**Text passage**
'''

What is interesting is that the confidence limits for the Republican
trend are negative and positive, suggesting that the overall trend may
not significantly differ from zero for this period. But words say so
much less than a picture. First, we have to generate some points from
the model.
Vote.emm <- emmeans(Vote.model, ~Selection:Year.s, type = "response", offset = log(1), at =
list(Year.s = as.numeric(levels(factor(Vote.dat$Year.s)))))
Vote.preds <- data.frame(Vote.emm) %>%
mutate(Year = (Year.s * attr(Vote.dat$Year.s, "scaled:scale") + attr(Vote.dat$Year.s, "scaled:center")))
Vote.preds
model.plot <- ggplot(Vote.preds, aes(x = Year, y = response, group = Selection, color = Selection)) +
geom_line(linewidth = 1) +
scale_color_manual(values = c("#4477AA", "#228833", "#CCBB44", "#EE6677"),
limits = c("Democrat", "Other", "Nonvoting", "Republican")) +
geom_ribbon(aes(ymin = asymp.LCL, ymax = asymp.UCL), alpha = 0.05) +
theme(panel.background = element_rect(fill = "white"),
axis.line = element_line(size = 1, color = "black"),
legend.position = c(0.8, 0.3)) +
scale_y_continuous(labels = scales::percent) +
scale_x_continuous(breaks = c(1980, 1984, 1988, 1992, 1996, 2000, 2004, 2008, 2012, 2016, 2020, 2024)) +
ylab("Frequency (per VEP)")
model.plot
The ribbons around each line are the 95% confidence intervals. The
trends look like they differ from each other, but is that real?
pairs(Vote.emt)

'''

**Set of tasks**
- a) Answer these from the voting-trend passage:
(i) What does the text say about the confidence limits for the Republican trend?
(ii) What label does the code give the y-axis?
(iii) What do the ribbons around each line show?
- b) Return the stretch of the voting-trend passage from "Vote.emm <- emmeans(Vote.model, ~Selection:Year.s, type" through "list(Year.s = as.numeric(levels(factor(Vote.dat$Year.s)))))", copied character for character.

**Material provided**

'''

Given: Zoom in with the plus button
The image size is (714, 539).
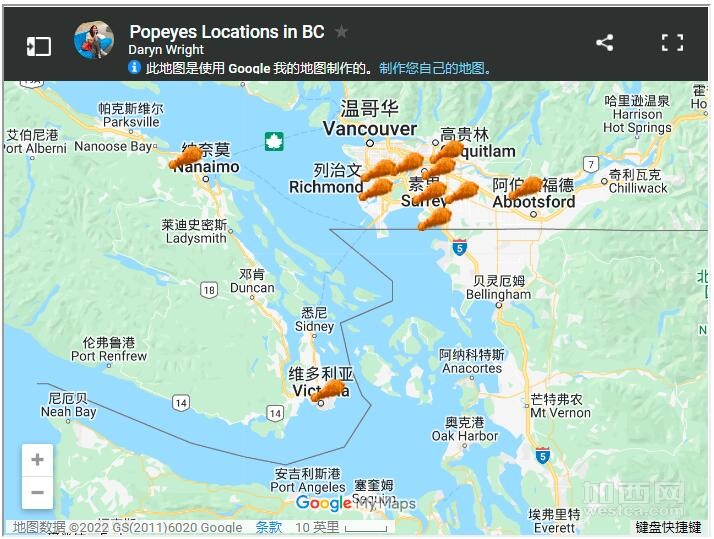Looking at the screenshot, I should pyautogui.click(x=37, y=460).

'''

**Worked solutions**
- a)
(i) They are negative and positive, which suggests that the overall trend may not differ significantly from zero for this period.
(ii) "Frequency (per VEP)"
(iii) The 95% confidence intervals.

- b)
Vote.emm <- emmeans(Vote.model, ~Selection:Year.s, type = "response", offset = log(1), at =
list(Year.s = as.numeric(levels(factor(Vote.dat$Year.s)))))